[Dataset entries]

--- START ---

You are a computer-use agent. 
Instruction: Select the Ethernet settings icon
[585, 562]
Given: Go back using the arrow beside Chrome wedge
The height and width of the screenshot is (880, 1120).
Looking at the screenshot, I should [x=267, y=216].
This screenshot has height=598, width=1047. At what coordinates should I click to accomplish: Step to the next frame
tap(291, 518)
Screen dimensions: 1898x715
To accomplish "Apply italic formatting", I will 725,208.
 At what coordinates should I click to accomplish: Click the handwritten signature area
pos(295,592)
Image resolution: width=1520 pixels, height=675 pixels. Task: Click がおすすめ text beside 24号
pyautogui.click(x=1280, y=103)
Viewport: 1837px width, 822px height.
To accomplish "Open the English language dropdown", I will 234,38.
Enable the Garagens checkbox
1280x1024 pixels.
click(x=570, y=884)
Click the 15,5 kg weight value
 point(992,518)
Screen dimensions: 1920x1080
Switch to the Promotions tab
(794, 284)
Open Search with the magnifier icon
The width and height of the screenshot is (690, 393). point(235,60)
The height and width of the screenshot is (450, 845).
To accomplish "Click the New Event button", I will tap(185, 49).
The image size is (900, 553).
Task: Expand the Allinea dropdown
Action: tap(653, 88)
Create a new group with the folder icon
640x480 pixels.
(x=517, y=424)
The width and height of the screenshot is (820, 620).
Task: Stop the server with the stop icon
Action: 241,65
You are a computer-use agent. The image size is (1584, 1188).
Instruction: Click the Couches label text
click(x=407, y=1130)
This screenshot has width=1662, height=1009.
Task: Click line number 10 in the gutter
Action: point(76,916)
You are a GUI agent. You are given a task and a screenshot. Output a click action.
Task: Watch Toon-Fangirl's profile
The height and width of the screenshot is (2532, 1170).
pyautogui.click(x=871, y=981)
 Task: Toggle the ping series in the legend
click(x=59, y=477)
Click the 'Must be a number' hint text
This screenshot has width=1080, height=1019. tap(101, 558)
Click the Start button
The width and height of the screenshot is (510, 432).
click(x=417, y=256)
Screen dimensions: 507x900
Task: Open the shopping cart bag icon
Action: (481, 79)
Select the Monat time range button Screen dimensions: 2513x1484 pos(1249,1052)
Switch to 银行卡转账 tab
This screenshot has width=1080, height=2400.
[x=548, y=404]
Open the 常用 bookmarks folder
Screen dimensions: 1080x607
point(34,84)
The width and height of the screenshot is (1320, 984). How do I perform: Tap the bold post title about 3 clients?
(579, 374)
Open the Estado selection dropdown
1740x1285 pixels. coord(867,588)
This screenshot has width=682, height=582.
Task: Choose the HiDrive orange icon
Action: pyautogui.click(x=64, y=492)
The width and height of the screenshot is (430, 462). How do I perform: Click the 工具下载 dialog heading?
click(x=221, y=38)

--- END ---

_WHAT THE EXERCISE ASKS_: Reproduce, character for character, only the lines of the preceding data that start at the line with "Screen dimensions: 1920x1080" and end at the line with "Click the Start button", both included.

_PROBLEM SOLUTION_:
Screen dimensions: 1920x1080
Switch to the Promotions tab
(794, 284)
Open Search with the magnifier icon
The width and height of the screenshot is (690, 393). point(235,60)
The height and width of the screenshot is (450, 845).
To accomplish "Click the New Event button", I will tap(185, 49).
The image size is (900, 553).
Task: Expand the Allinea dropdown
Action: tap(653, 88)
Create a new group with the folder icon
640x480 pixels.
(x=517, y=424)
The width and height of the screenshot is (820, 620).
Task: Stop the server with the stop icon
Action: 241,65
You are a computer-use agent. The image size is (1584, 1188).
Instruction: Click the Couches label text
click(x=407, y=1130)
This screenshot has width=1662, height=1009.
Task: Click line number 10 in the gutter
Action: point(76,916)
You are a GUI agent. You are given a task and a screenshot. Output a click action.
Task: Watch Toon-Fangirl's profile
The height and width of the screenshot is (2532, 1170).
pyautogui.click(x=871, y=981)
 Task: Toggle the ping series in the legend
click(x=59, y=477)
Click the 'Must be a number' hint text
This screenshot has width=1080, height=1019. tap(101, 558)
Click the Start button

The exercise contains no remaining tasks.